Daan Westra is assistant professor of Healthcare Management at the Department of Health Services Research and unit leader of the Academic Collaborative Centre for Sustainable Care. He is involved in regional initiatives to transform healthcare in Limburg through measures such as improving cooperation between different parties.

Key
Everyday practice, Cremer says, is the key to the much-needed transition. “We develop and test joint innovations in the living labs. Professionals discuss treatments and options with patients. In nursing homes, we learn how to make people’s last years of life meaningful and happy—which is not the same as always doling out medication and treatment, medicalising everything.”
The Regional Plan depends on cooperation and participation, says Westra, who received a Veni grant in 2022 to map the formation of networks in healthcare. “Collaboration always sounds great, but every organisation has its own goals and ambitions, its own background and culture. They need to look beyond walls and across borders. There’s bureaucracy, there’s money involved, there are monitoring bodies. Healthcare is so broad. You can only arrange it properly and keep it affordable and accessible if parties work together.

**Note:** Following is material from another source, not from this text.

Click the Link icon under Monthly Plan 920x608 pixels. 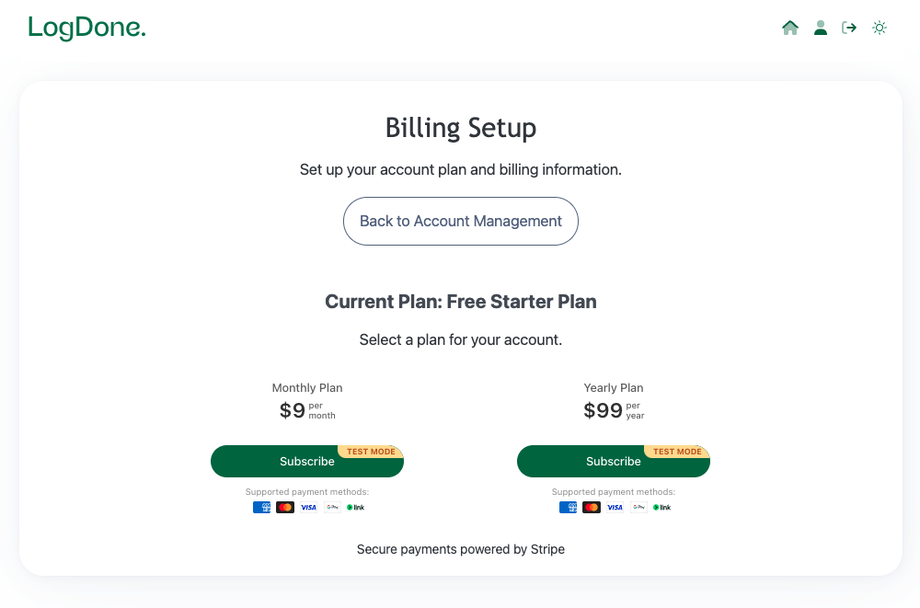[x=356, y=507]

In the coming years, the Regional Plan will have to put this approach into practice and prove that it can work.”
Rethinking and adapting
The collaborative centres on Sustainable Care and Care for Older People work closely with each other and with other centres at the Faculty of Health, Medicine and Life Sciences. “We conduct research in professional practice,” Cremer says. “My PhD focused on everyday activities in nursing homes. The guiding principle was what people can and want to do themselves. Getting dressed, choosing their own clothes, making their own sandwiches, making their own way to the dining table instead of being pushed in a wheelchair. Things that seem small, but which are very real and different from the usual protocols. Visiting the zoo, taking a walk, doing activities, having social contact, listening—all these things contribute to a healthier life.
“The next step is to translate our findings to employees, team leaders and management. That way, we can begin transitioning to a new form of healthcare. It requires rethinking things, adapting. But it also makes healthcare more appealing to work in, because there’s more room for personal input and creativity. This is just one step in a very broad package of measures to make healthcare healthy.”
Text: Jos Cortenraad
Photography: Paul van der Veer
Svenja Cremer is a postdoctoral researcher at the Department of Health Services Research and an affiliate of the Academic Collaborative Centre on Care for Older People. In her PhD research, she was commissioned by the professional association V&VN to develop guidelines focused on care in Activities of Daily Living (ADL). Cremer teaches on the Bachelor of Health Sciences and coaches students in the Master of Health Policy Innovation and Management.